■ Directions for this task: Lines holding the string "Choux": copy each one from the listing below.

■ Provided records:
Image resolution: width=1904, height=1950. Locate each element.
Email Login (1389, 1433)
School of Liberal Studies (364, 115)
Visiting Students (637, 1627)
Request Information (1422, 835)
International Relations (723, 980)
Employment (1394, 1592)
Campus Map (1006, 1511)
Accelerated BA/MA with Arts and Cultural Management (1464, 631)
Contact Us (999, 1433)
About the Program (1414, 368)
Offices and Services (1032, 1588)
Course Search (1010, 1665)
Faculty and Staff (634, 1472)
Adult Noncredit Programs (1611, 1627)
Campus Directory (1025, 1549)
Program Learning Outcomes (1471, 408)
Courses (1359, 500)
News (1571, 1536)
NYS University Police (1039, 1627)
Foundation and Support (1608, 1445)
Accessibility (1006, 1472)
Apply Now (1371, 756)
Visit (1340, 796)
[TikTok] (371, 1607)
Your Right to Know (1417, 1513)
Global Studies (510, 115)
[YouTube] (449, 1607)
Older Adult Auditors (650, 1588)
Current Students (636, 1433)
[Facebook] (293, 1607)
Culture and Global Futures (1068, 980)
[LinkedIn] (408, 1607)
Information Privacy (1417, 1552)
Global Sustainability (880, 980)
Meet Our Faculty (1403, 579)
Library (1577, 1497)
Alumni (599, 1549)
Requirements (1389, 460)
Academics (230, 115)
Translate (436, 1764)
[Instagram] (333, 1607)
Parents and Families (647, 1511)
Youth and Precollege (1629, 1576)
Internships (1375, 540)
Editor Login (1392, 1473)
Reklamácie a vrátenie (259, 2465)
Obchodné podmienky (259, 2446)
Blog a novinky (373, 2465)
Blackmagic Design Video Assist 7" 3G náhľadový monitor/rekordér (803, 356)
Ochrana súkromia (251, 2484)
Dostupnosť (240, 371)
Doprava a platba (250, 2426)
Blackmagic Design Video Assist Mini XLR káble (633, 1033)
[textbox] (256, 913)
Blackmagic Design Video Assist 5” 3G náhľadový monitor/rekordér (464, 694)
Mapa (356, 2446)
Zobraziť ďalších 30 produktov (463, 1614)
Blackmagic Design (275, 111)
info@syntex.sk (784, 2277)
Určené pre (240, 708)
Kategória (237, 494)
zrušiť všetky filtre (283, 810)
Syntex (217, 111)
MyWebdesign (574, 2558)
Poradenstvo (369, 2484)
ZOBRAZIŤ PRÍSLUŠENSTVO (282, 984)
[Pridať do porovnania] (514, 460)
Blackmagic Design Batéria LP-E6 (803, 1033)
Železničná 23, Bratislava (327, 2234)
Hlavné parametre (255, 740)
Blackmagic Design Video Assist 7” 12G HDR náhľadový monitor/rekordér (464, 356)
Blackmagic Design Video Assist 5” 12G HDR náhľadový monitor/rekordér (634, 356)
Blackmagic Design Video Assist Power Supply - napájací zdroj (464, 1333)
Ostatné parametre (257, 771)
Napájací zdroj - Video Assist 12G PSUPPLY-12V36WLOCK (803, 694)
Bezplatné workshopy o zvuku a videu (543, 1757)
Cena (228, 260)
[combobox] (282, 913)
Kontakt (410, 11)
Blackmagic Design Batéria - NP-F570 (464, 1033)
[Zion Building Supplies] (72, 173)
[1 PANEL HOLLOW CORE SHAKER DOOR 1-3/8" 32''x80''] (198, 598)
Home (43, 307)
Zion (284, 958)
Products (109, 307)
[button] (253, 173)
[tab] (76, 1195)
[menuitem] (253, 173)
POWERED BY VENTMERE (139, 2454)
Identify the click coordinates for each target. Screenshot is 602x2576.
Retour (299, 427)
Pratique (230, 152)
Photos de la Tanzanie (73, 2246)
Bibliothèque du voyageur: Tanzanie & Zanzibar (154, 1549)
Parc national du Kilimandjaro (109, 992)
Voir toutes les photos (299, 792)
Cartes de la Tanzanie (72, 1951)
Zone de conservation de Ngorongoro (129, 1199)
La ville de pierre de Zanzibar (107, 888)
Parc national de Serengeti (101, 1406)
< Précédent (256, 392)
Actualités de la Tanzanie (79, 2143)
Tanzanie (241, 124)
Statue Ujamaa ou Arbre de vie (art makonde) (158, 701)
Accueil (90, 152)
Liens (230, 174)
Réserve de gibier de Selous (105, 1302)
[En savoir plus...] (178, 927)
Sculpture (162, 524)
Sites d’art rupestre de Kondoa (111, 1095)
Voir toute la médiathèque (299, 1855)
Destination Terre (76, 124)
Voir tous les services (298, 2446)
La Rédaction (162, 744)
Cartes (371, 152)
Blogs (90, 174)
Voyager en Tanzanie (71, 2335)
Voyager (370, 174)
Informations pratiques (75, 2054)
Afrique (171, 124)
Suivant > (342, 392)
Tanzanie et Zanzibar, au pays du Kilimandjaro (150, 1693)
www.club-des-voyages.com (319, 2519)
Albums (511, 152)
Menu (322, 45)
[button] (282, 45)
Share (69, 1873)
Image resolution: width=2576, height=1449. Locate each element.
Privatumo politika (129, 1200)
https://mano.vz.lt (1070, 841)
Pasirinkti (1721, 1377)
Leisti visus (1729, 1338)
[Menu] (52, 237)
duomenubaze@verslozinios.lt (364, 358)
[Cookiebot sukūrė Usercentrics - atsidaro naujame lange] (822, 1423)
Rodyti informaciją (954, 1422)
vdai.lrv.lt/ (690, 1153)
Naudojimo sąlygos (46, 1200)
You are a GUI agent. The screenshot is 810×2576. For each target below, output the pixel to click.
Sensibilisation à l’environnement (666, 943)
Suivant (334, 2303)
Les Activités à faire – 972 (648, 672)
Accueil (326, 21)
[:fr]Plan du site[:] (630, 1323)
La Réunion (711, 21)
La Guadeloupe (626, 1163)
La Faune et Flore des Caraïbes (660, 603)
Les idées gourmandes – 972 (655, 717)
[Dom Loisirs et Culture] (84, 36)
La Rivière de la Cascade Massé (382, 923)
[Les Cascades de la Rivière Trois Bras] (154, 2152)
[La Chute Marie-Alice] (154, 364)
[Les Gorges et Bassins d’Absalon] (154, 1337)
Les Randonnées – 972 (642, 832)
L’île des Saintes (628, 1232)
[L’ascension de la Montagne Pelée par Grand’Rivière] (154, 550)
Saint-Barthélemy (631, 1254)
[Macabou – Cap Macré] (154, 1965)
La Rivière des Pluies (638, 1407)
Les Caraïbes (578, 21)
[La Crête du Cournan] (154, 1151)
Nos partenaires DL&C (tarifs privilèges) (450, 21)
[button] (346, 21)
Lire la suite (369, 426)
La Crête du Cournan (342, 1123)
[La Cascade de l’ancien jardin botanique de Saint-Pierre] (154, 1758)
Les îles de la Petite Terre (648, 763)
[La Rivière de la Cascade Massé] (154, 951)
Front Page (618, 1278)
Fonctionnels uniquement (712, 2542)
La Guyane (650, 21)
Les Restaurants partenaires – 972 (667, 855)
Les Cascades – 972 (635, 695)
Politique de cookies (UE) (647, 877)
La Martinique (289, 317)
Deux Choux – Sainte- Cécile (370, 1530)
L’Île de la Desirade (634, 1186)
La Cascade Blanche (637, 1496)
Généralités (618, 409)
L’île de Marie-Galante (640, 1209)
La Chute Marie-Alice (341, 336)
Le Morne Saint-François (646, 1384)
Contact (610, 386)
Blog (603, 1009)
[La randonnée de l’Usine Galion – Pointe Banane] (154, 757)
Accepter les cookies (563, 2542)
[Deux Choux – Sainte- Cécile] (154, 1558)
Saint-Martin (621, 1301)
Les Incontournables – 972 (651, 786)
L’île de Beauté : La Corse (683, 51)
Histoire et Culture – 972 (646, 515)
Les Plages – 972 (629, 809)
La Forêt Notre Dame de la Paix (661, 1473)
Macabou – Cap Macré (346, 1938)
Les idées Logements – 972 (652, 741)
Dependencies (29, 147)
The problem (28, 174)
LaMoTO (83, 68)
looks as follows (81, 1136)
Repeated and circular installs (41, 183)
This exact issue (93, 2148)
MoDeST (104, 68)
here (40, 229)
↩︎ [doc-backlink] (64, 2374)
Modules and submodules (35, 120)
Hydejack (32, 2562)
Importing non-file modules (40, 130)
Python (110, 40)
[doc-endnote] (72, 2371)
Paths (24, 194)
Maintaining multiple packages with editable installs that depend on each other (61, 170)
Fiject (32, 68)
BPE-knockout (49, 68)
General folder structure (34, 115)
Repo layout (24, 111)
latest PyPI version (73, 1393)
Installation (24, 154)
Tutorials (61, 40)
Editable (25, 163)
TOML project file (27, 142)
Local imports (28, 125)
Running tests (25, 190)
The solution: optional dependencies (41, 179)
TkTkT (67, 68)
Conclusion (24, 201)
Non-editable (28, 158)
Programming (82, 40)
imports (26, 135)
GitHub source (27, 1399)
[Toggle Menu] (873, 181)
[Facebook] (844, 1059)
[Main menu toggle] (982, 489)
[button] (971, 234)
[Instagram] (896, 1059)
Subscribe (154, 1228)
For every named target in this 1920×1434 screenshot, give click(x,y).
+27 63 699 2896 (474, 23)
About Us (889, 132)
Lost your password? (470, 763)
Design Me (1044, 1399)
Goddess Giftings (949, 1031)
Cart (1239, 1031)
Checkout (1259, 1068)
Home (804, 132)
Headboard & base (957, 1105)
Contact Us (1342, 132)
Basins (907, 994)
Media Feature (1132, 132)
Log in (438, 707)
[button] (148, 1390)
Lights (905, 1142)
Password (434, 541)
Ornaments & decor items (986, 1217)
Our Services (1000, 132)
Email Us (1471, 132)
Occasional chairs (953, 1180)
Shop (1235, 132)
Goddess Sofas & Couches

■ Task result:
Deux Choux – Sainte- Cécile (370, 1530)
[Deux Choux – Sainte- Cécile] (154, 1558)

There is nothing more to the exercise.